Description
The documentation implies that you can supply a dtype
dict to read_fwf
, but in reality this option is silently dropped as it looks like it's only supported by the c parser. My specific use case is loading Triple-S files which are fairly prolific in the market research world. The Triple-S standard is basically an XML file which describes a fixed width file. It's fairly trivial to get this to work in Pandas in a few lines of code which is great.
The problem arises when these files become really large. I tried using chunked conversion to HDF5 using append_to_multiple
but ran into a baffling problem of certain chunks failing on append. Stepping through the code, it looked like the underlying block layouts where different per chunk. And this in turn was caused by the fact that column inference is applied per chunk and dtypes are ignored. I suspect this is caused by data being missing in some chunks and not in others.
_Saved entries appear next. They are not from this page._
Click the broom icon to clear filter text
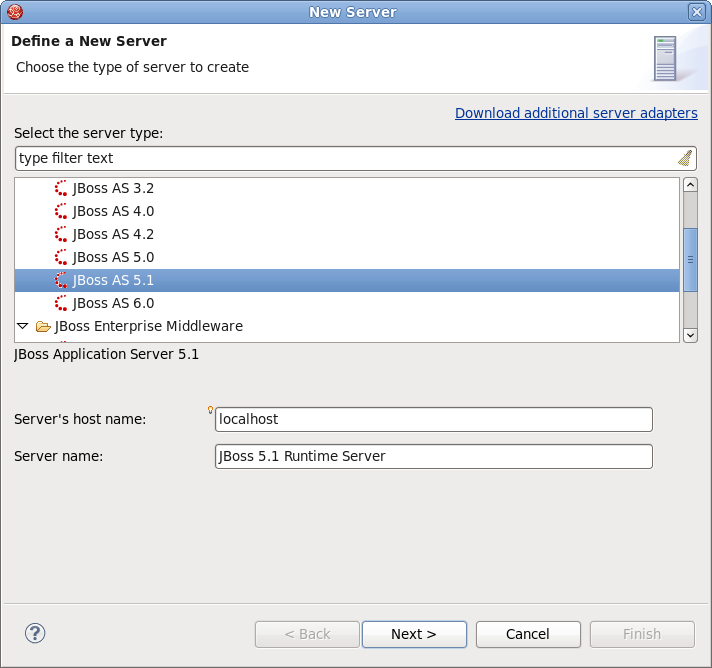This screenshot has height=668, width=712. tap(685, 158)
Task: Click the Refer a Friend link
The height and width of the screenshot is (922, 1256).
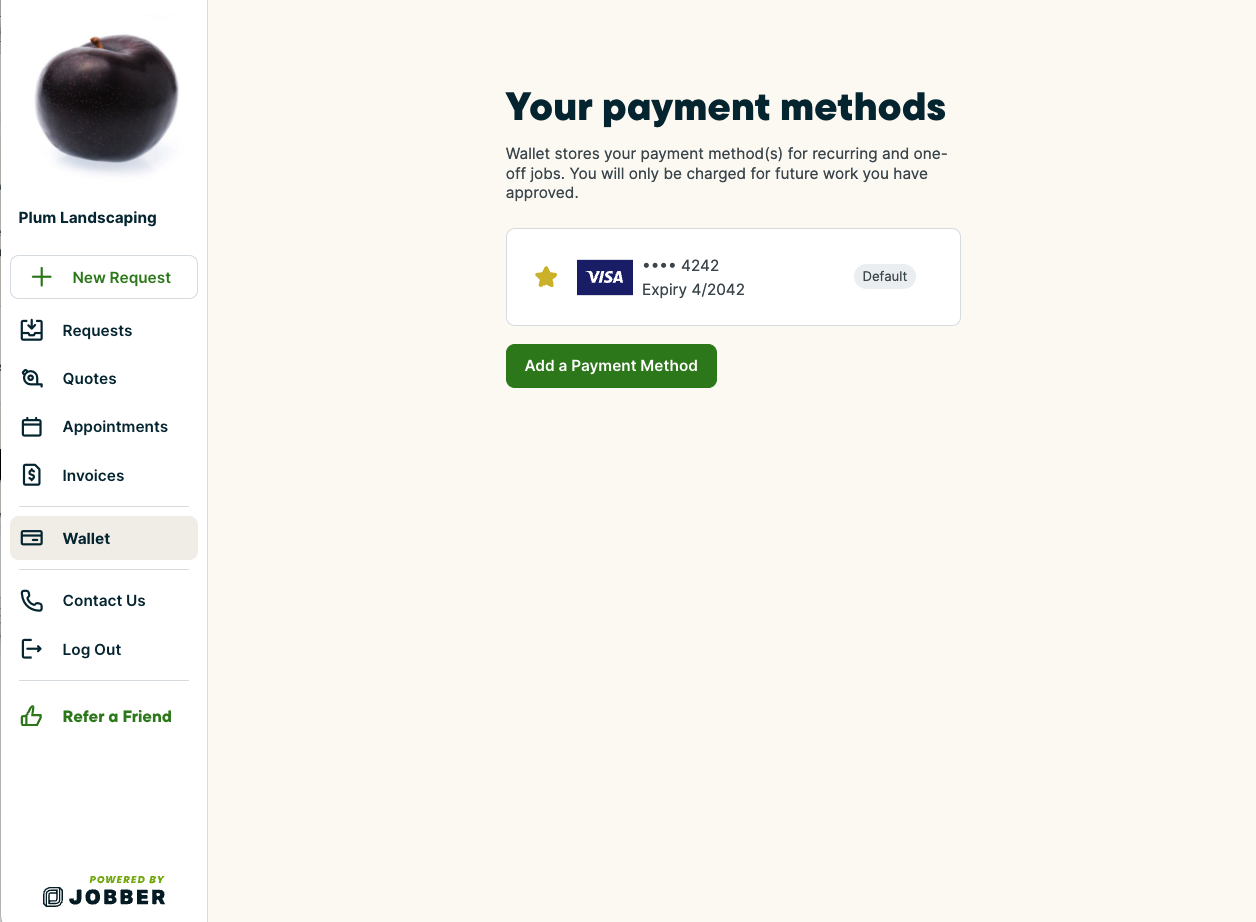Action: pyautogui.click(x=117, y=716)
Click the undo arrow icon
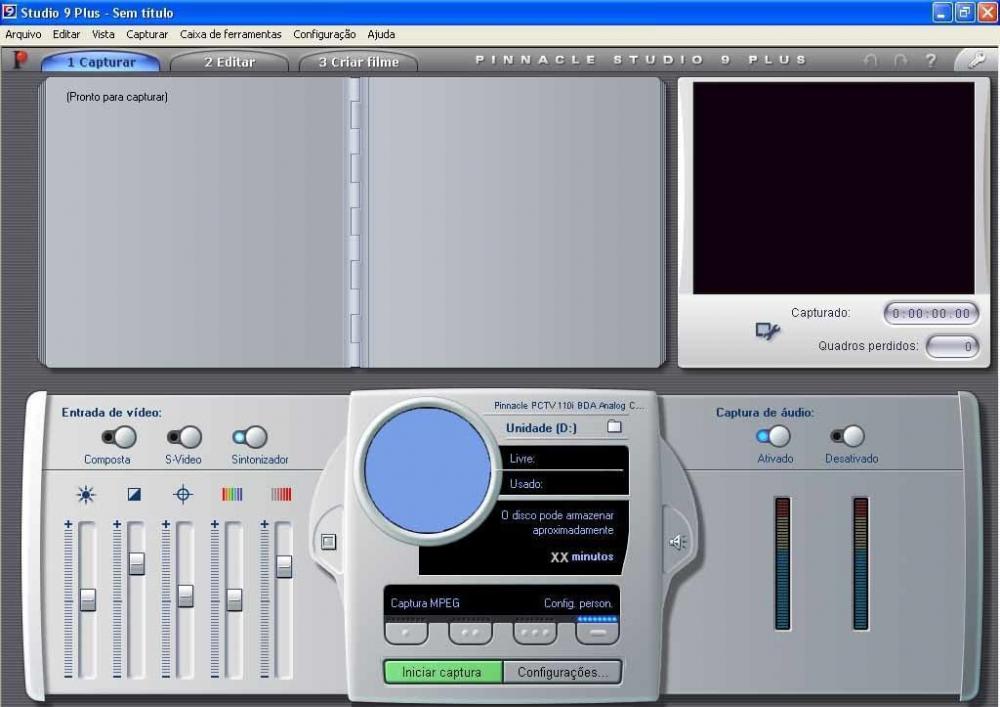 (x=870, y=61)
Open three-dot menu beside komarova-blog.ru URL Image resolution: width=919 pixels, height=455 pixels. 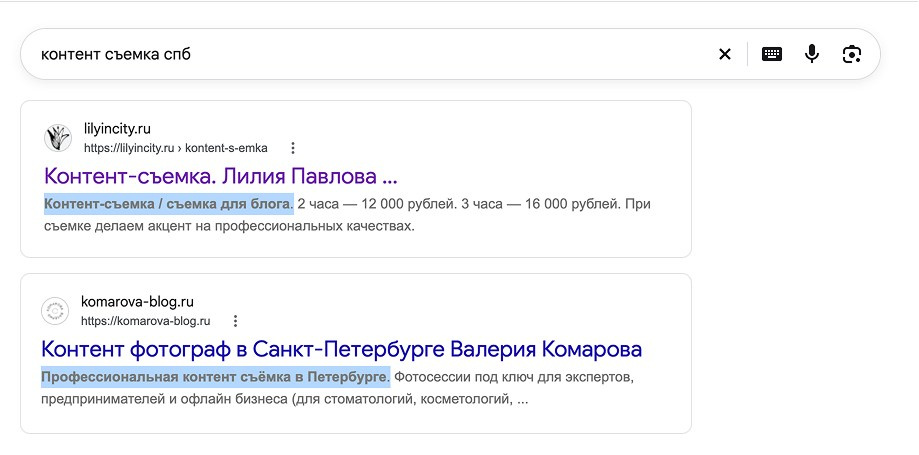(x=235, y=321)
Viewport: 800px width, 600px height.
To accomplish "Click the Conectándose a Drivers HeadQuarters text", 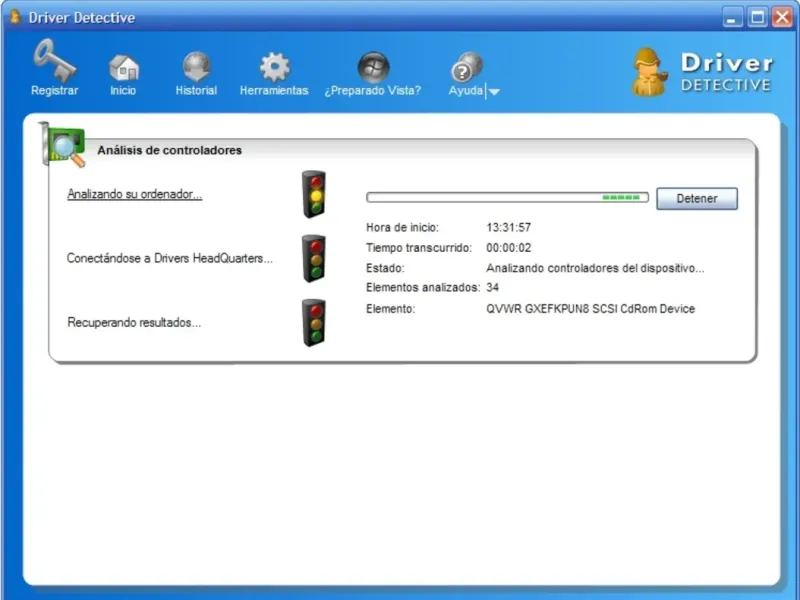I will pyautogui.click(x=169, y=258).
The lowest hanging fruit is to update that docs and I'm happy to do a PR for this. But it would be awesome if the c parser could be tweaked to allow reading fixed width files as this issue would go away and we'd get a huge speed boost. This initially looked hard, but then started to look like adding a simpler statemachine might be possible if colspecs could be passed in. I could possibly do this as a PR, but would probably need some PR hand holding. Finally, if you could point out a simple place to apply the dtype argument in the read_fwf parser, I can give it a go as a second best case PR.